## Action item:
Each line from the one containing "Click the -$100.00 web discount amount" through the last line of the data below should be printed exactly, please, with any pictures omitted.

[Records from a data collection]
▼▼▼
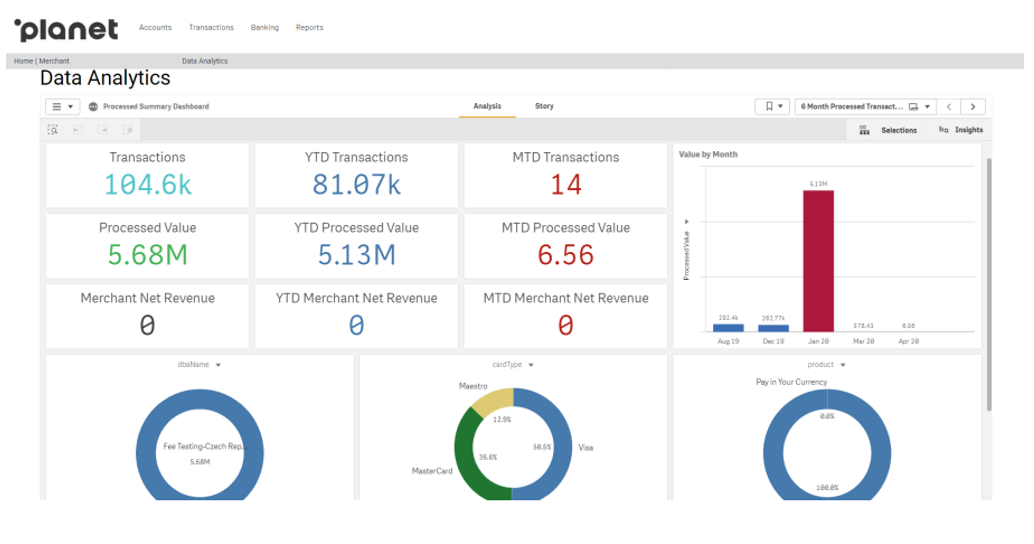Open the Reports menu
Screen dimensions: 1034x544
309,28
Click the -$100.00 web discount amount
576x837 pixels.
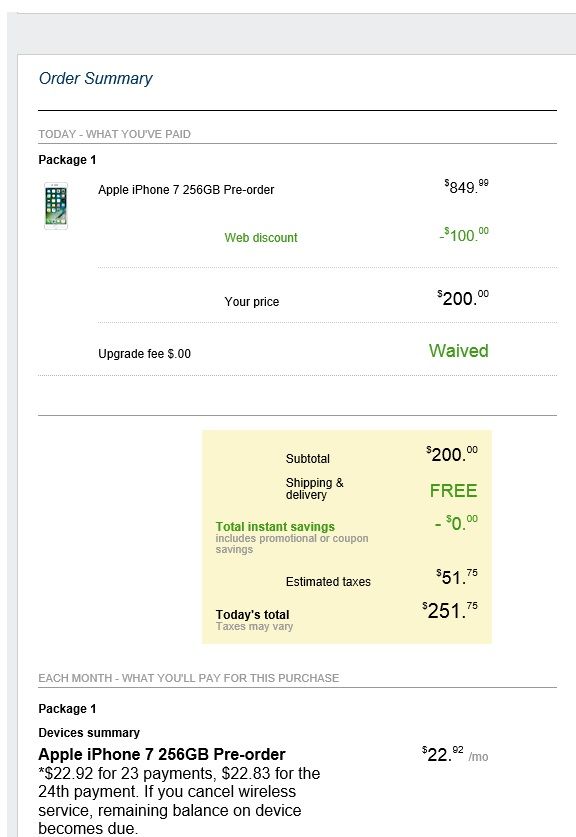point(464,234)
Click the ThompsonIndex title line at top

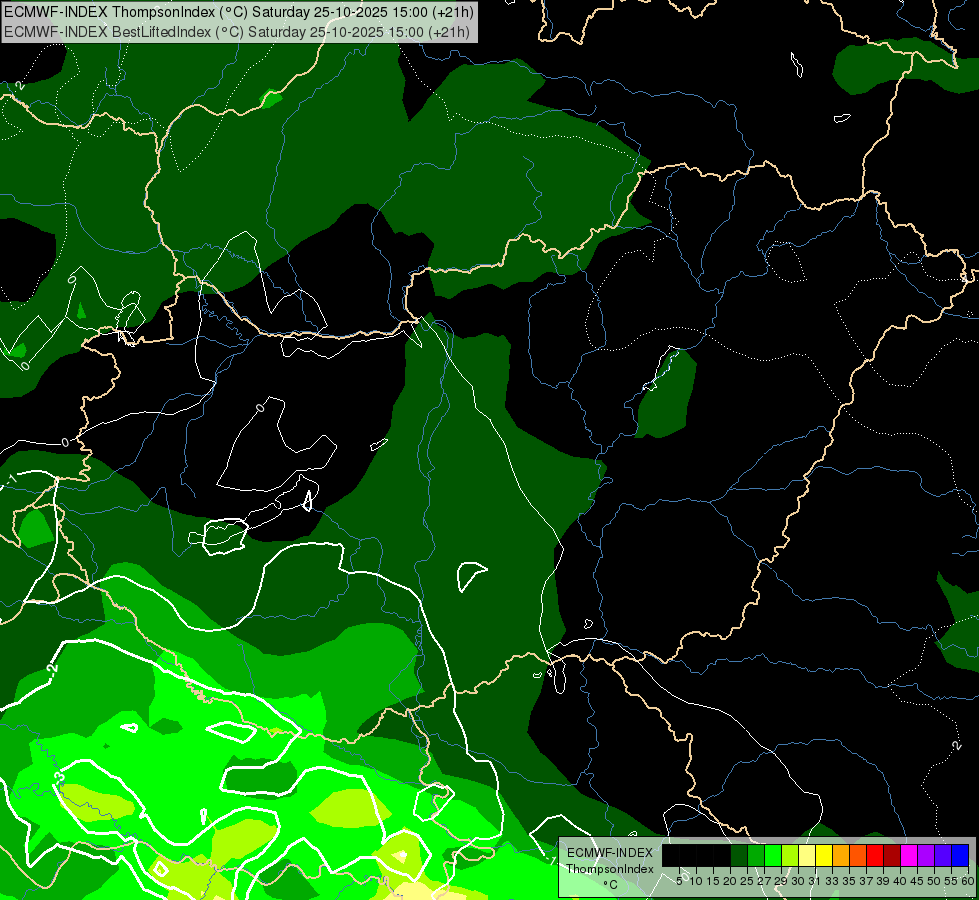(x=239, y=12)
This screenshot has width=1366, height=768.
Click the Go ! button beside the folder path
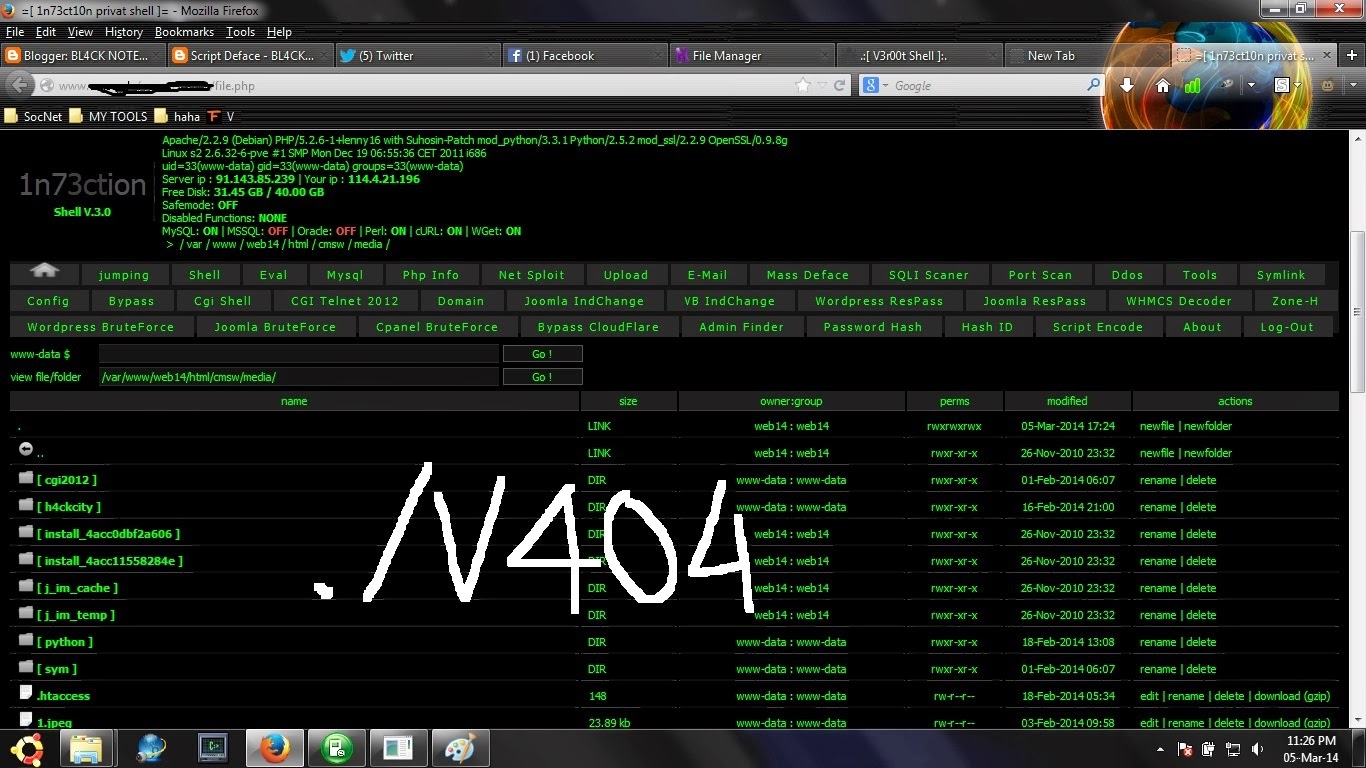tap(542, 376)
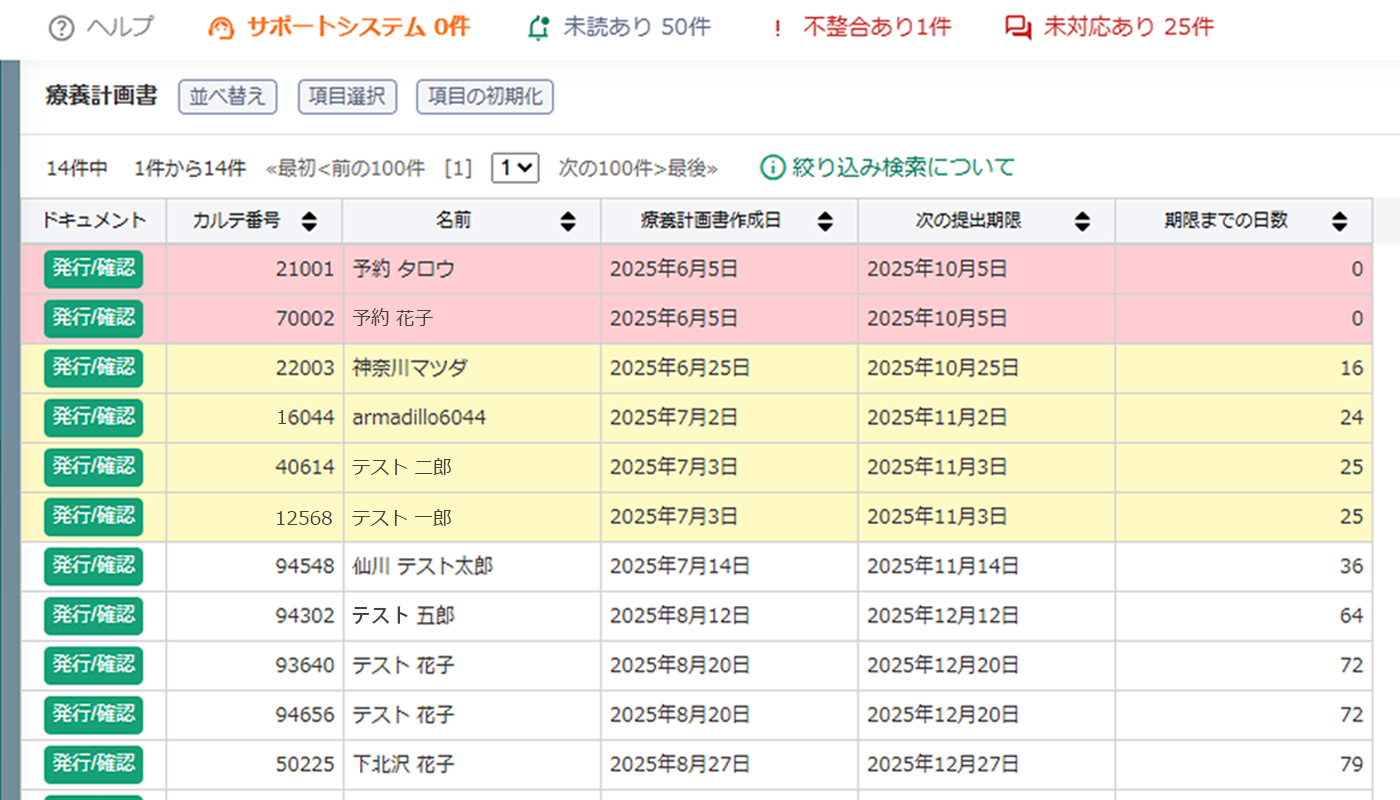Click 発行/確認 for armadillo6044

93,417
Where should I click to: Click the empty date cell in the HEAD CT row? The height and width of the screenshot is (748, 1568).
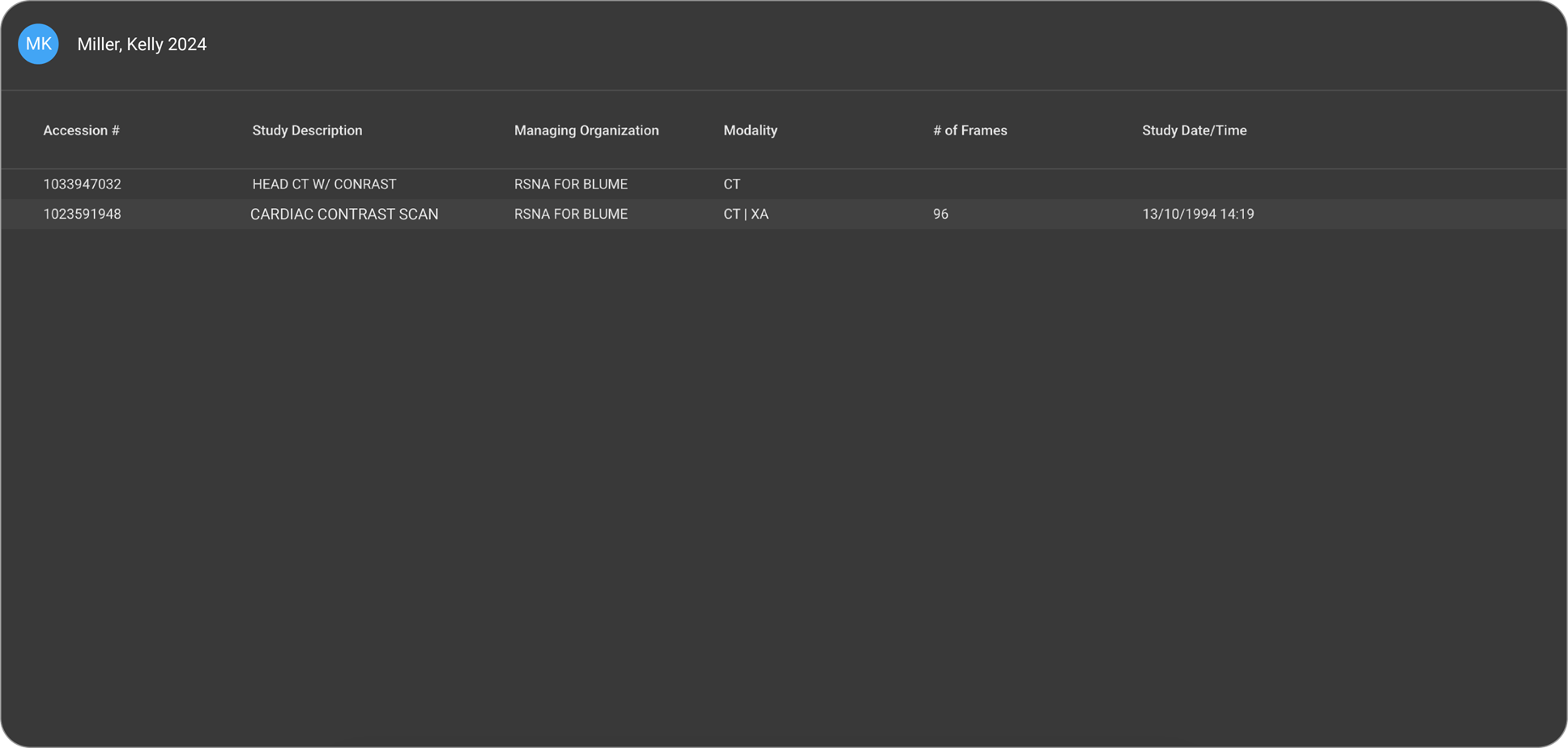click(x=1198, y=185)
▲▲▲
## Finished exercise:
Click the -$100.00 web discount amount
576x837 pixels.
point(464,234)
Click the ThompsonIndex title line at top

(x=239, y=12)
This screenshot has width=1366, height=768.
Click the Go ! button beside the folder path
tap(542, 376)
Click 発行/確認 for armadillo6044

93,417
Where should I click to: Click the empty date cell in the HEAD CT row? The height and width of the screenshot is (748, 1568).
click(x=1198, y=185)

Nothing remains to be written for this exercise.